Jack: I think it’s a primary source that can be used to help a company with an existing incident response plan improve it, ask some questions about it, and test it. So the best use of this is, have your chief information security officer or your general counsel, whoever handles your risk, take out the incident response guide and then take out this new DOJ guide to put them side by side and as the reviewer walks through the DOJ guide, see if the issues that it addresses are present in the incident response guide. Now some of the preventative tips won’t be in some of them – the idea of having the right computer user agreement in place to monitor systems, that isn’t in the incident response guide, but that, I think, is the concept. This is a primary source document that you’d have open while a company is reviewing its incident response guide to see if everything’s either covered by that incident response plan or elsewhere in the company’s policies and procedures. There is a lot that’s good about what it says, its emphasis on the policy of least privilege, patch management, two factor authentication. Those sound like common sense now, but companies are still making those mistakes. The idea about lining up service providers ahead of time, and frankly, calling them and telling them, hey, you know, Joe, you’re our guy, we’re going to call you, it might be in the middle of the night, just get ready for that so you know it’s us. And then the idea of conducting a post-mortem after the dust settles. I mean, these are all things that incident response guides should have some coverage for and I think using this guidance that way would be, I think its best and most successful use. What it probably isn’t good for is if a company is starting from scratch, the better federal resources are the non-law enforcement resources. It’s things like US-CERT’s offerings. The Small Business Administration has a good website with some incident response and risk management resources. Now I think those are better places to look for a company that’s just getting out. Anything else that you see, Joe, that you think would be good to keep in mind?

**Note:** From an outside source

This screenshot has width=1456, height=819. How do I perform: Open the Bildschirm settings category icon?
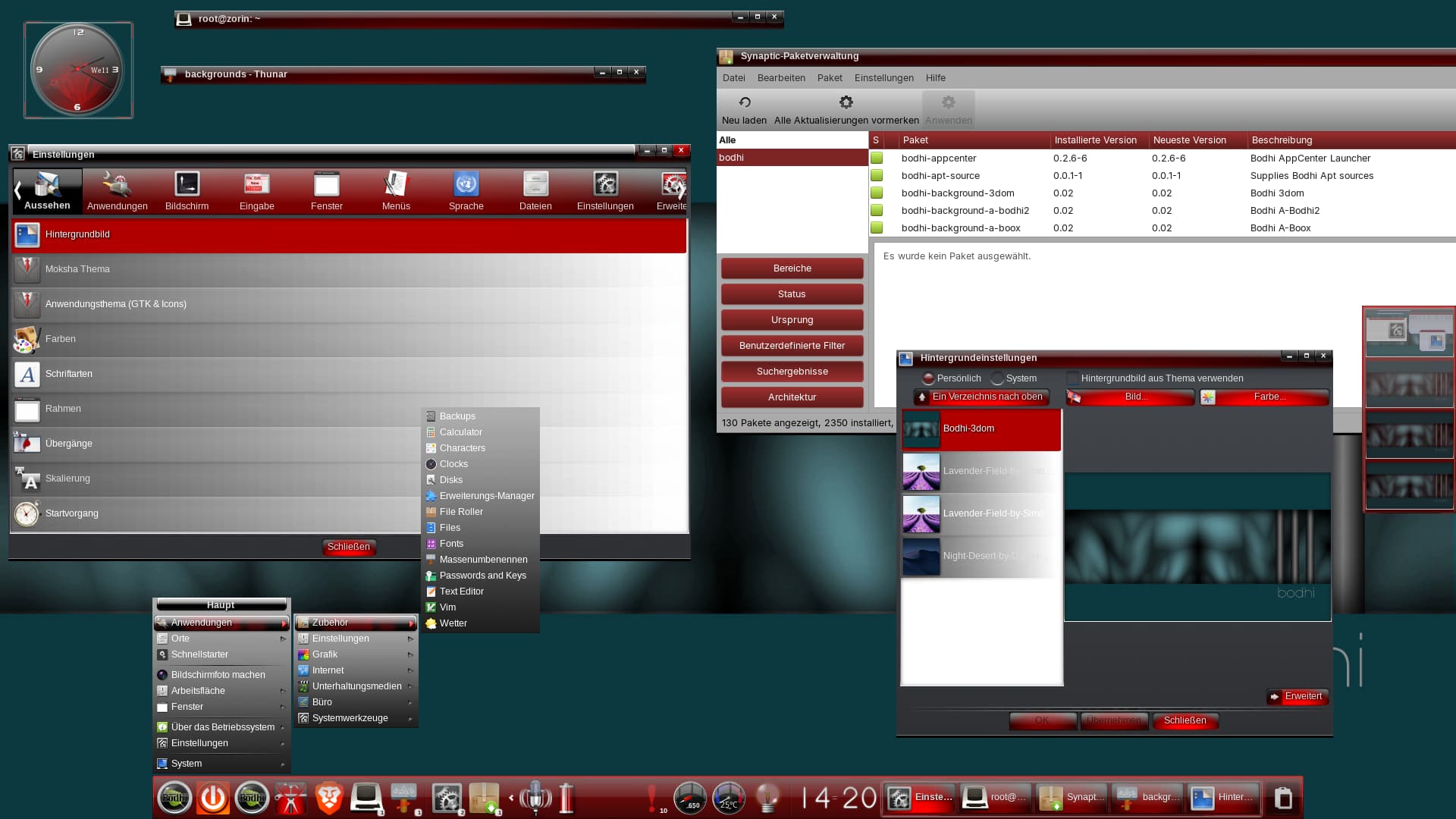pyautogui.click(x=187, y=184)
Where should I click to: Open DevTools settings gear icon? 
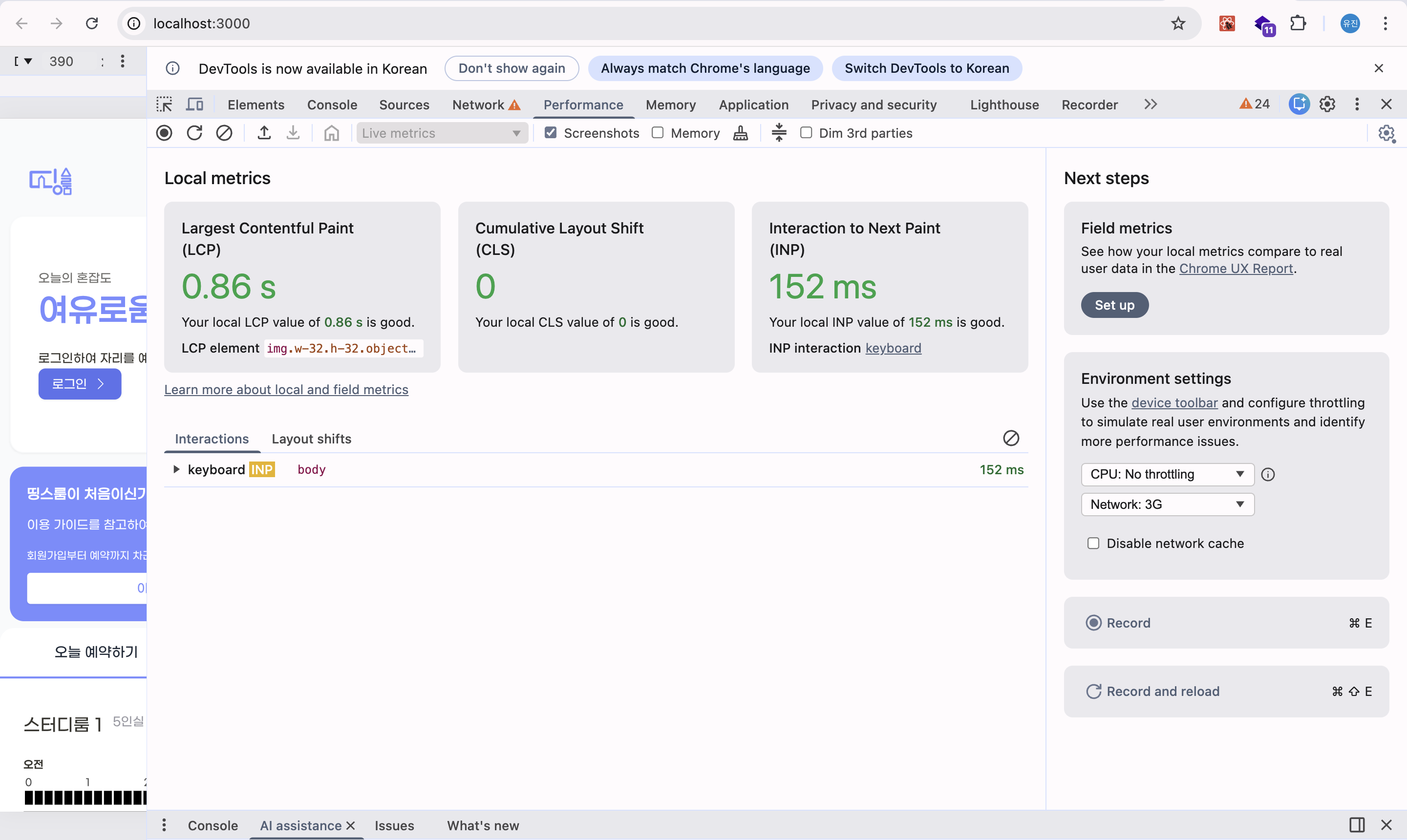pyautogui.click(x=1327, y=104)
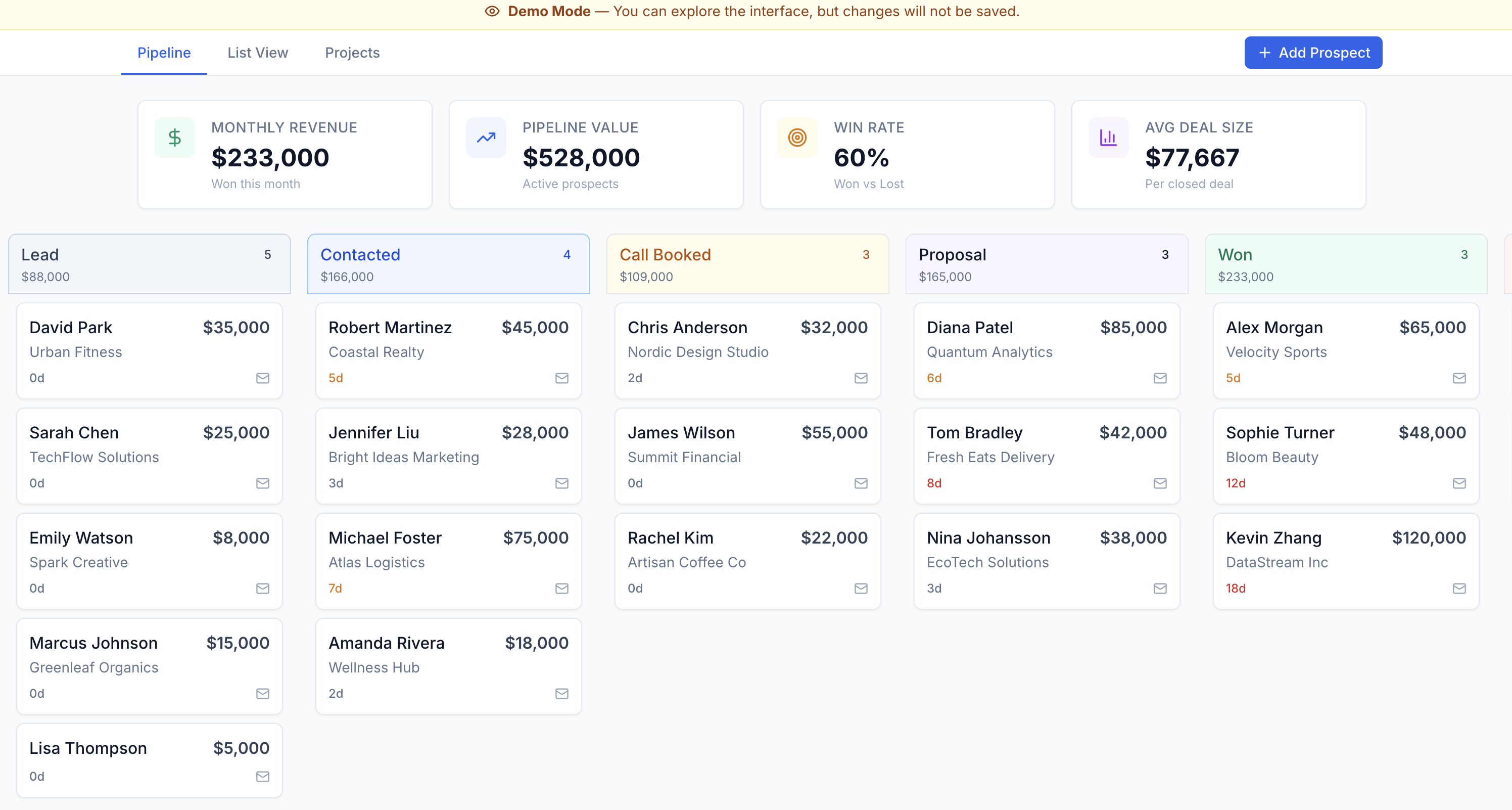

Joe: I would just really like to acknowledge and thank DOJ, that throughout this document they refer to organizations as victims. That aligns with all of the public pronouncements that DOJ, whether it’s FBI leadership or the U.S. attorney’s offices, are communicating and it really, I think, underscores their view of organizations as victims, as entities that are to be worked with and to be partners in this effort to both combat and respond to these incidents. And so I think that’s meaningful in this document and DOJ is to be commended for that.

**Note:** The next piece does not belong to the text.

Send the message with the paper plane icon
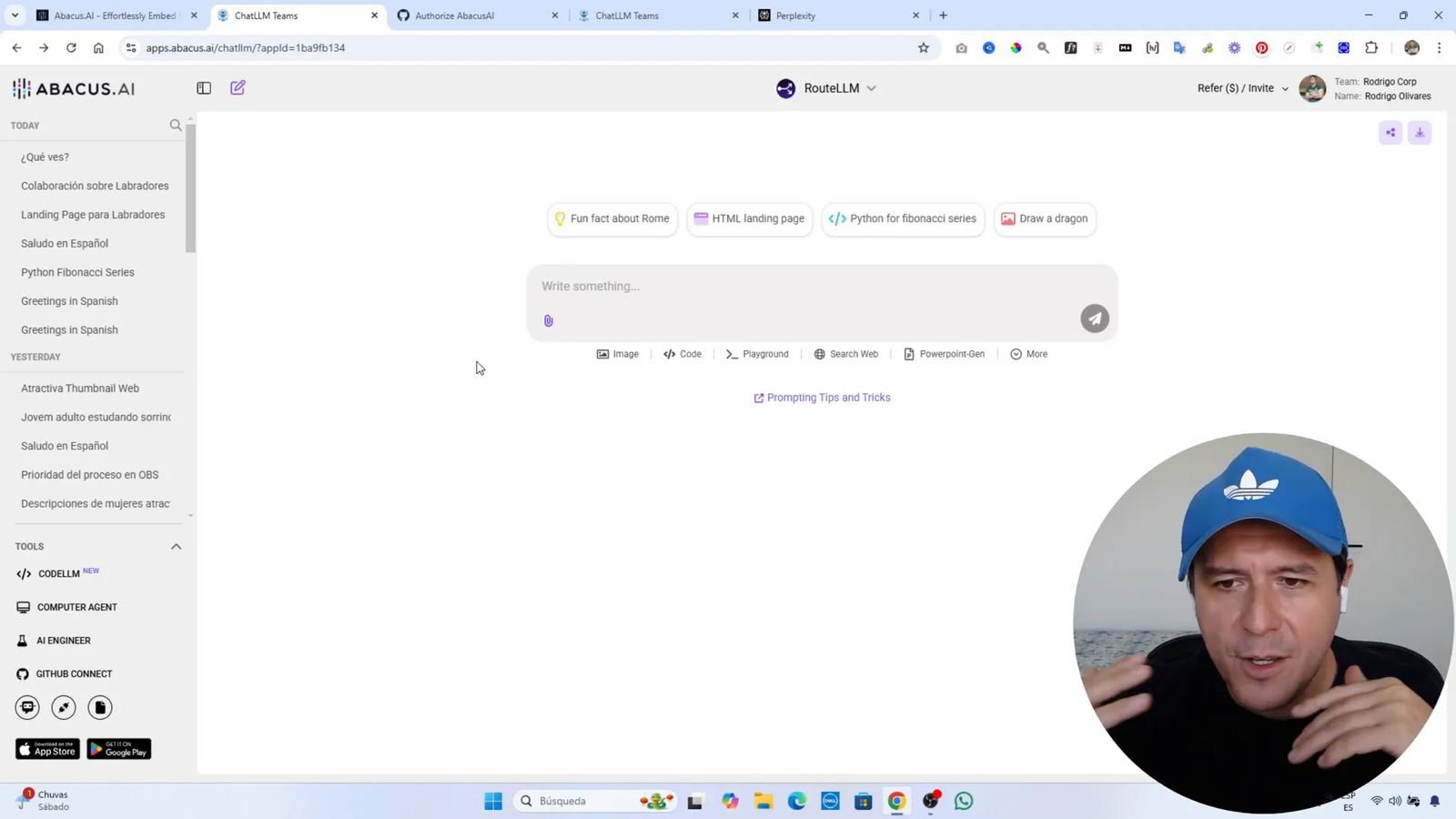 (1094, 318)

Jack: On page 22, I think this a good quote, when they’re talking about notification of other potential victims they call them other potential victims. If a victim organization uncovers evidence of additional victims while it’s responding to a cyber-incident, it should consider promptly notifying the other presumed victims. I mean they’re going out of their way to make this point.

Joe: Exactly. And again, this is not an aberration – that’s a message they stress in all of their other communications and I think that’s a real good bit of news for businesses and other organizations throughout the United States.

Jack: So, this is Jack Clabby from Carlton Fields.

Joe: And Joe Swanson. And we thank you for listening to us.